● Pixel coordinate grounding data:
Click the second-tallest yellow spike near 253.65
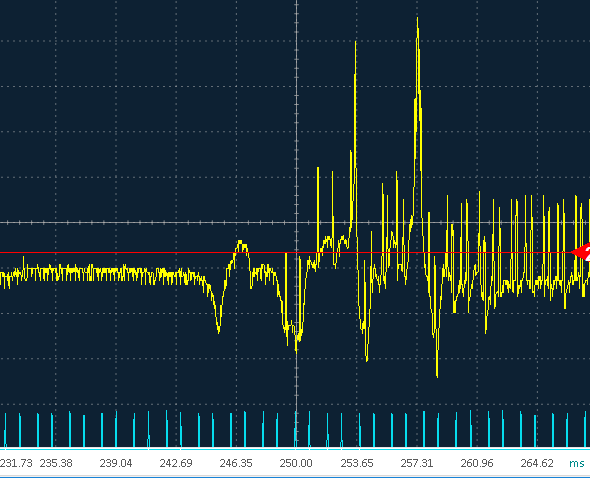This screenshot has height=478, width=590. click(356, 43)
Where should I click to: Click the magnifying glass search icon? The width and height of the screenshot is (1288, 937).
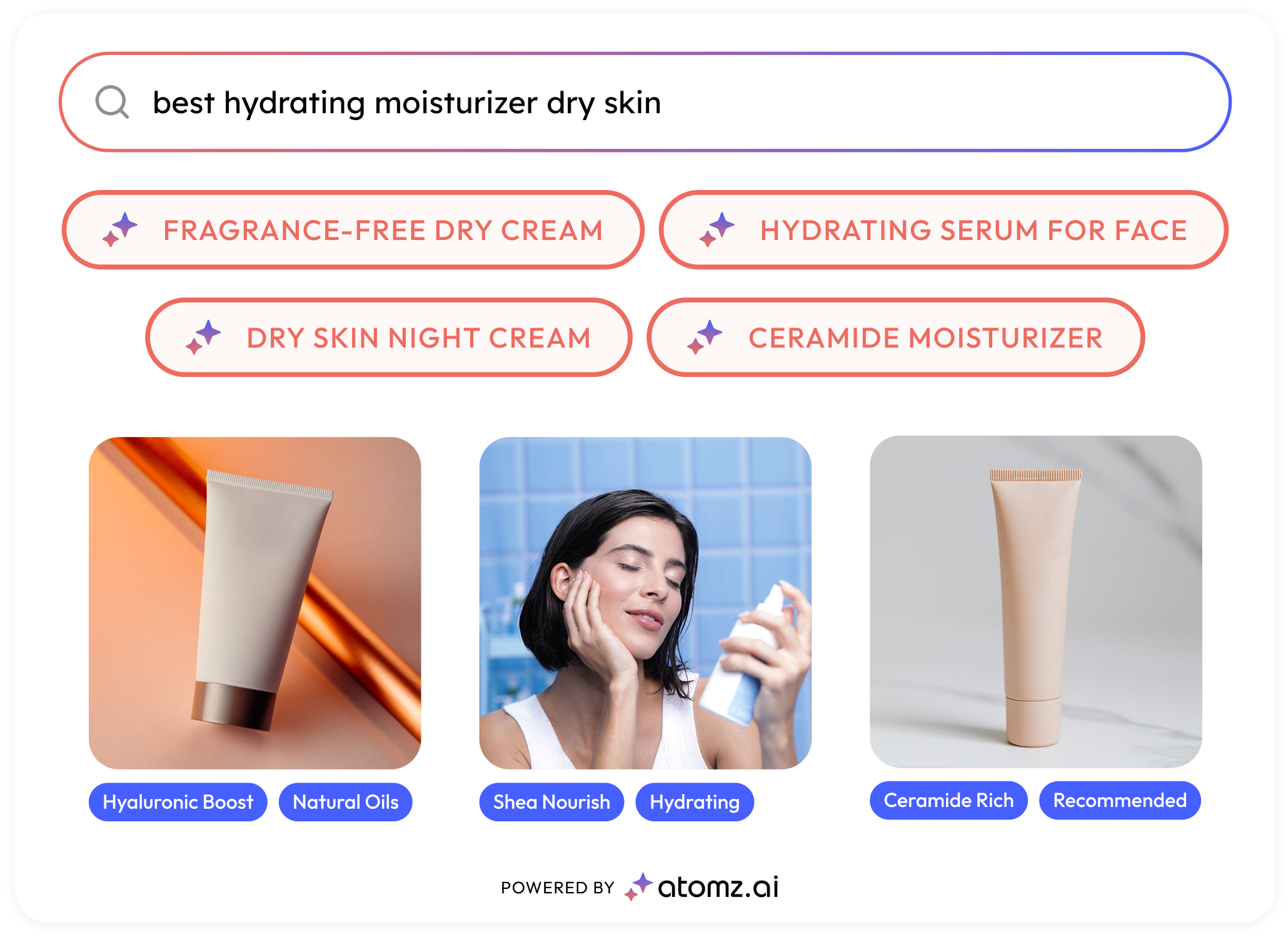pyautogui.click(x=113, y=102)
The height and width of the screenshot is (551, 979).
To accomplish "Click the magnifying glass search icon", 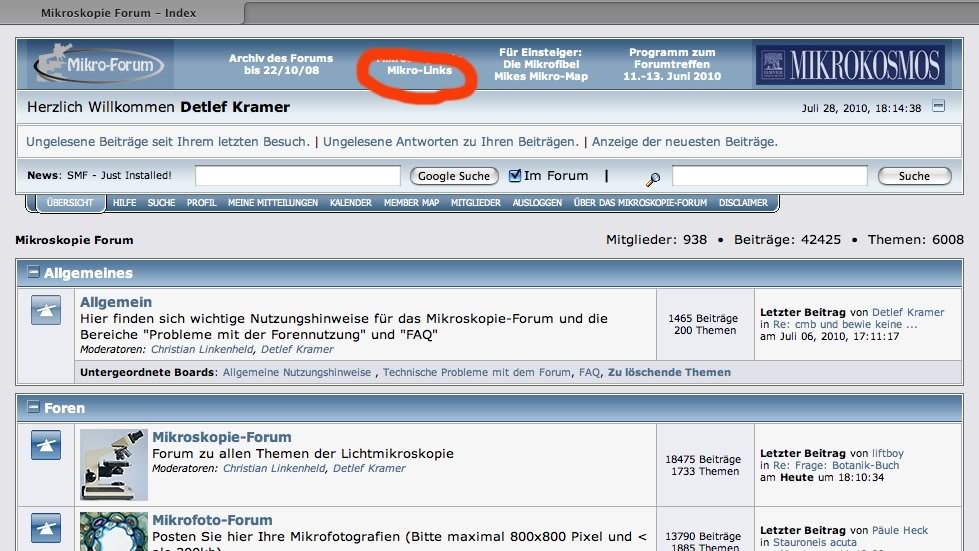I will [653, 179].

● Task goal: Transcribe the entries above exactly, from their first line through the line with "The height and", and omit all pictures.

● Result:
Click the second-tallest yellow spike near 253.65
This screenshot has height=478, width=590. click(356, 43)
Where should I click to: Click the magnifying glass search icon? The width and height of the screenshot is (1288, 937).
pyautogui.click(x=113, y=102)
The height and width of the screenshot is (551, 979).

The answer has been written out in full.